The two dominant undergraduate textbooks in software engineering leave out a lot of the things real software engineers do, and have only a tenuous relationship with the realities of undergraduate student life. In contrast, this short book focuses on empirical results in software engineering research, the design and construction of actual open source applications, and a development process that makes sense for students who are developing in teams for the first time while time-slicing commitments to several courses.

A Practical Introduction to Debugging

Most programmers spend a large part of their time debugging, but most books only show working code, and never discuss how to prevent, diagnose, and fix errors. Most books ostensibly about debugging are either high-level handwaving ("Make sure you're solving the right problem") user's guides for particular debugging tools, or out of date. (The one notable exception, Zeller's Why Programs Fail is an excellent read, but too advanced for most undergraduates.) This book fills that gap by combining an exploration of how debugging tools actually work with dozens of case studies showing how to apply them to real-world problems.

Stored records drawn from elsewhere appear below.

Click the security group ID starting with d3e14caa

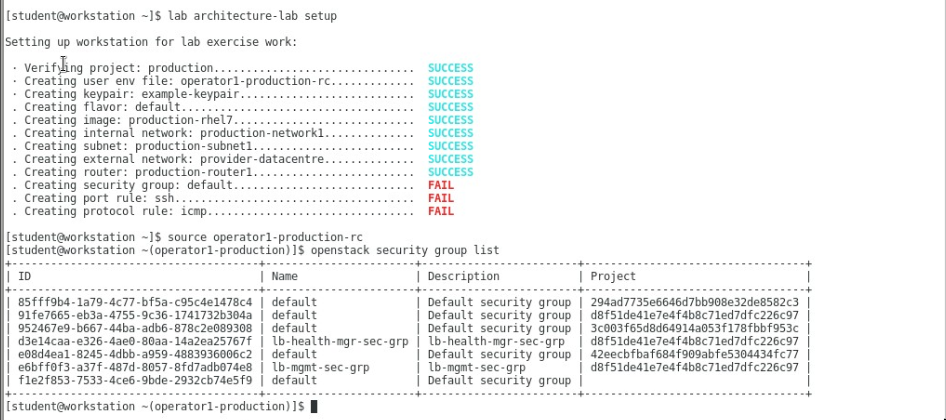[x=135, y=341]
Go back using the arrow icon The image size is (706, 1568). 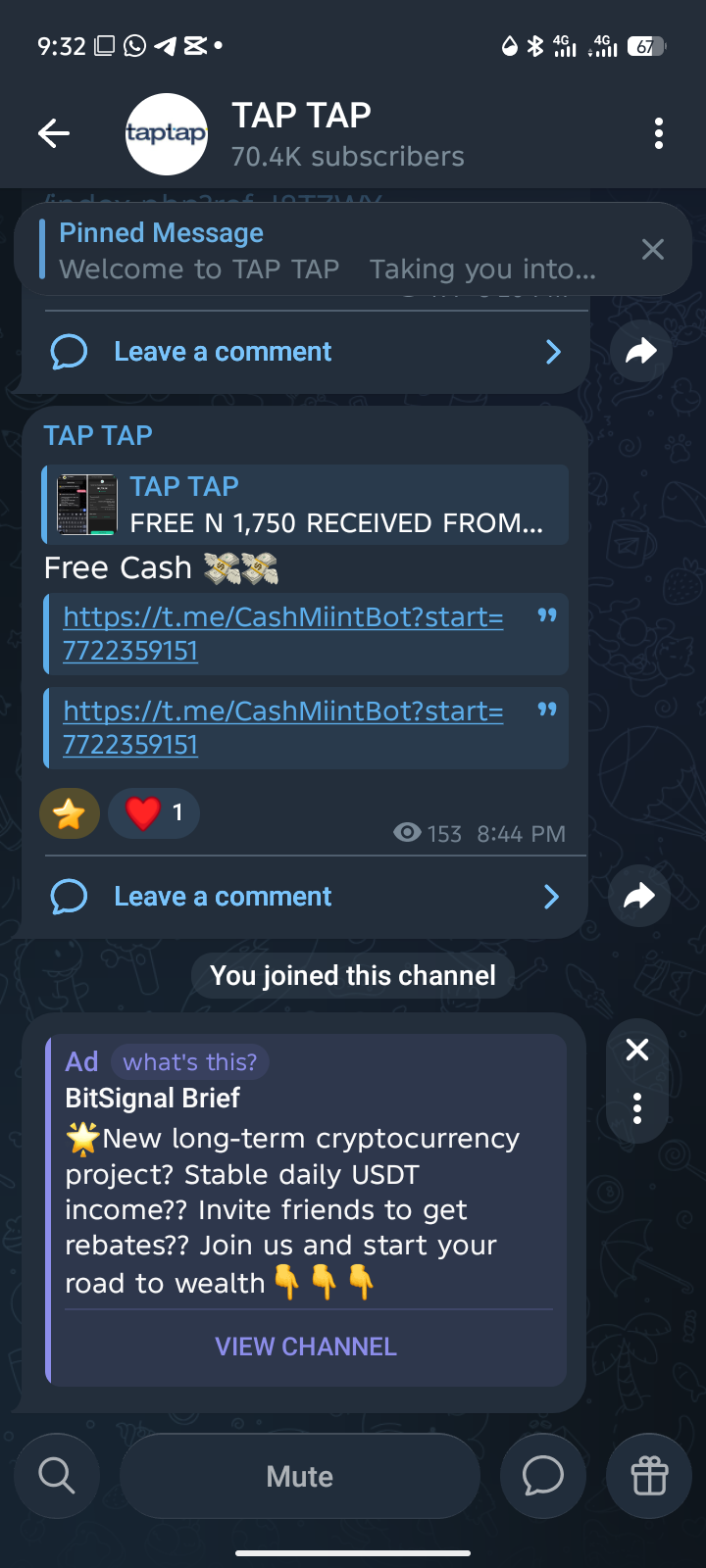[x=54, y=133]
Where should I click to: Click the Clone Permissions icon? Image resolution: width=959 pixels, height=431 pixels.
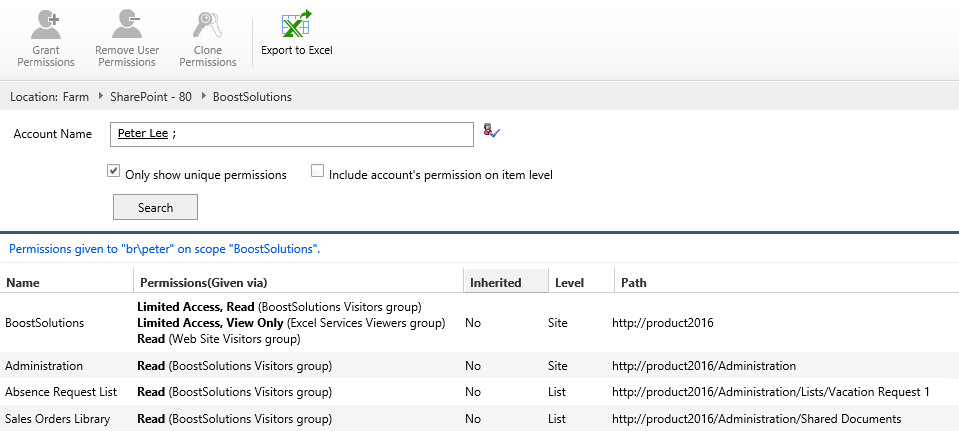[208, 24]
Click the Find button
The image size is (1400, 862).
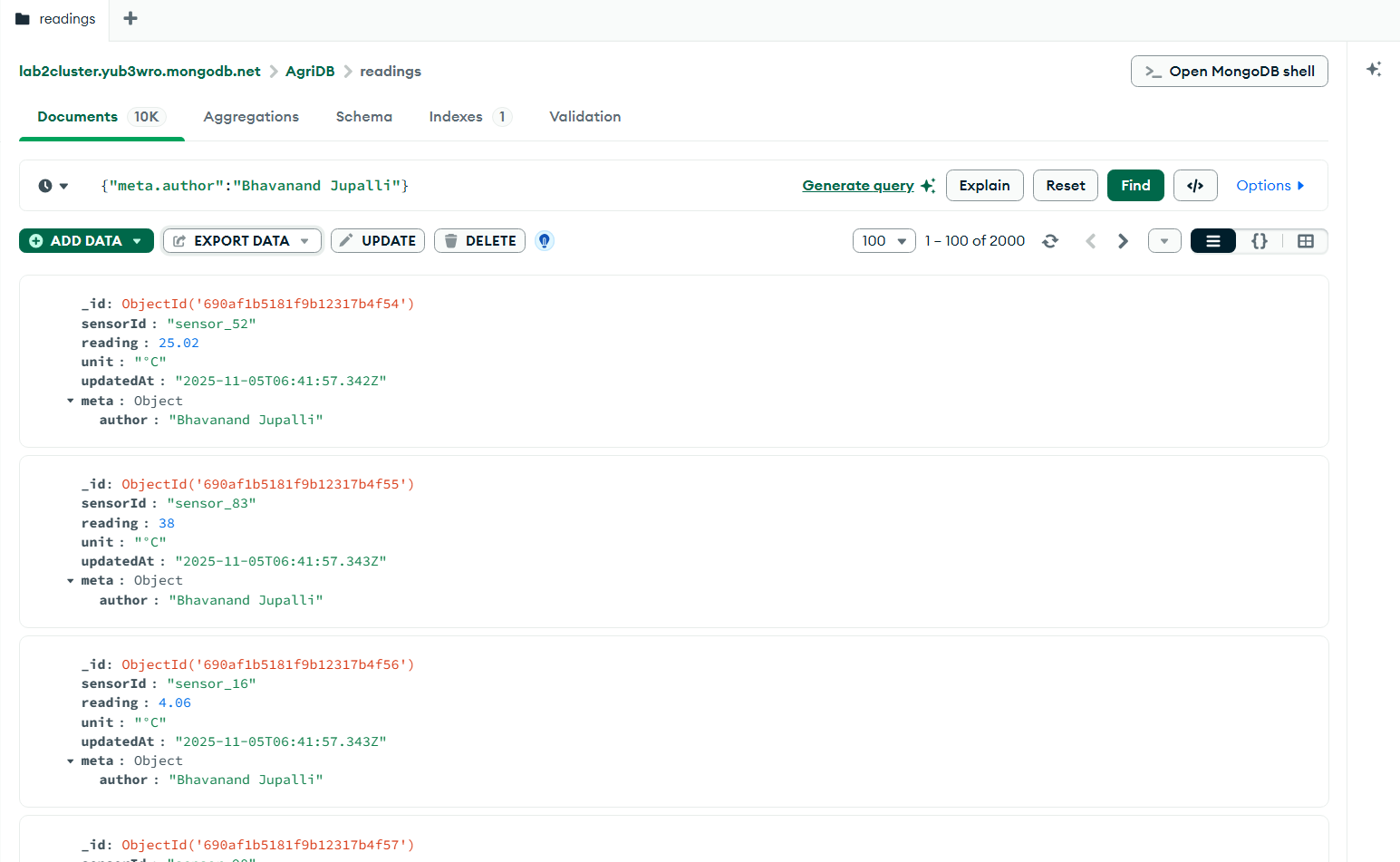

And while the author only occasionally makes this explicit, the book also shows how to write programs that are easier to fix.

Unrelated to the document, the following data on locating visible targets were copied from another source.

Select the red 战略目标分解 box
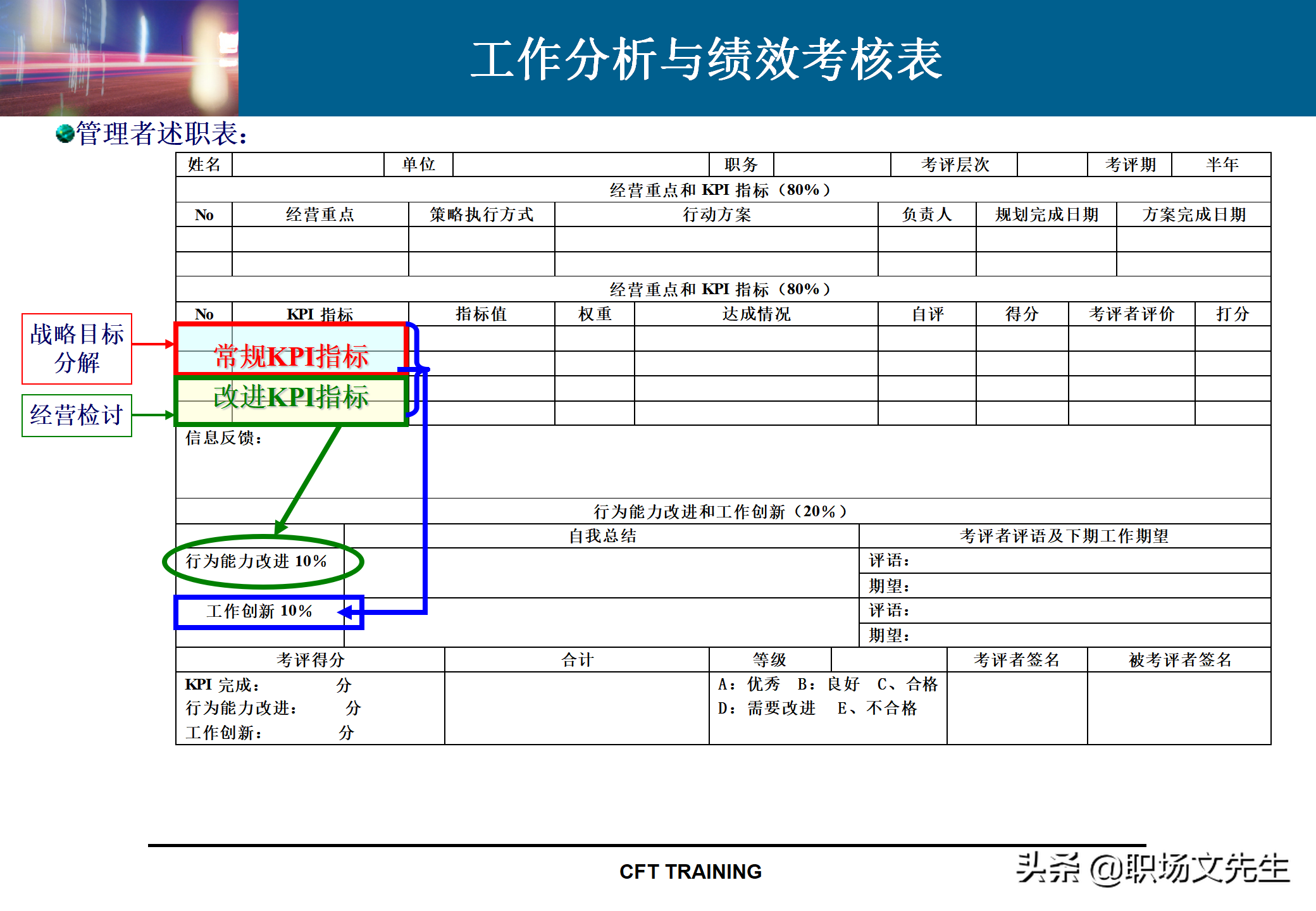(x=77, y=349)
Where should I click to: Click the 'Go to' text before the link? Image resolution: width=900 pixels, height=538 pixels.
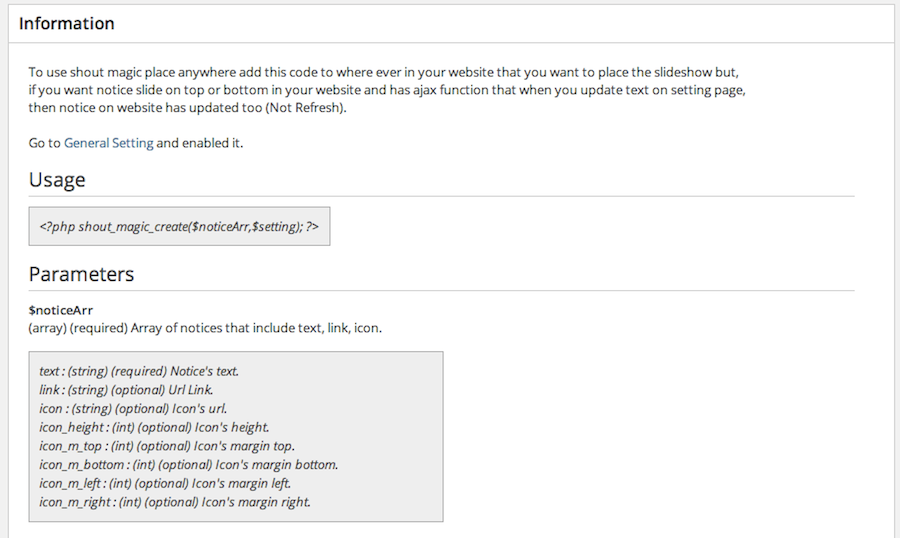[x=44, y=143]
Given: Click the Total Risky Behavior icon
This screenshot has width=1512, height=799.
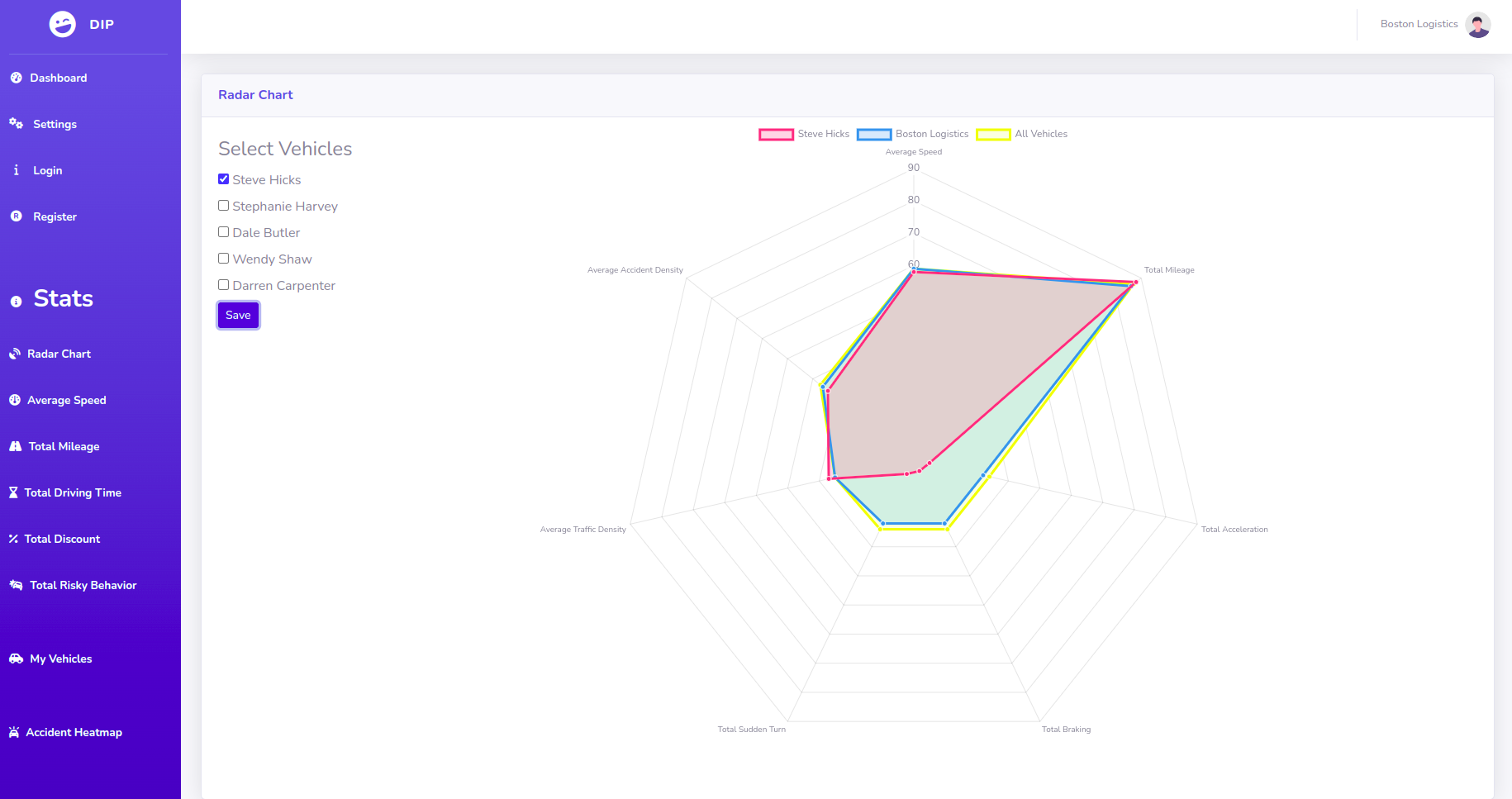Looking at the screenshot, I should 16,585.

Software Tools for the World-Wide Web

Software Tools and its sequel Software Tools in Pascal were among the most influential books in the history of computing, as they introduced a whole generation of programmers to the Unix philosophy of tool-based computing. In retrospect, one of the reasons that philosophy succeeded was its reliance on a universal data format (strings of ASCII text) and communication protocol (standard input and standard output). This book's starting point is the now-commonplace observation that HTTP and data formats like XML and JSON have taken their place, and goes on to build a suite of ever-more-sophisticated tools for assembling web-based applications that use them. Drawing from sources as diverse as Jon Udell's Seven Ways to Think Like the Web, Microsoft PowerShell, and the Kinetic Rule Language, the authors present a vision in which syndication of distributed streams of events is the new normal.

Computing and the Law: A Guide for the Perplexed

The legal aspects of software have always been complicated; the web has done nothing to make them simpler. This book seeks to help programmers understand the rules (or lack thereof) they have to live with by tracing the historical development of patents, copyrights, privacy, and professional liability from the Industrial Revolution to the present day. Aimed squarely at people with no prior exposure to legal terminology, it explains concepts clearly and provides examples for each.

Difference Engines

Modern version control systems handle text well, but are much clumsier when it comes to images, MP3s, spreadsheets, and other so-called "binary" files. The reason is simple: those formats are supported by tools for reading and writing, but not for differencing and merging. This survey describes a collection of open source libraries (the "engines" of the title) that can handle many of those formats in a more-or-less uniform way. Readers will enjoy the combination of theory (such as proofs of some algorithms' performance characteristics) and practice (the design and implementation of the tools themselves).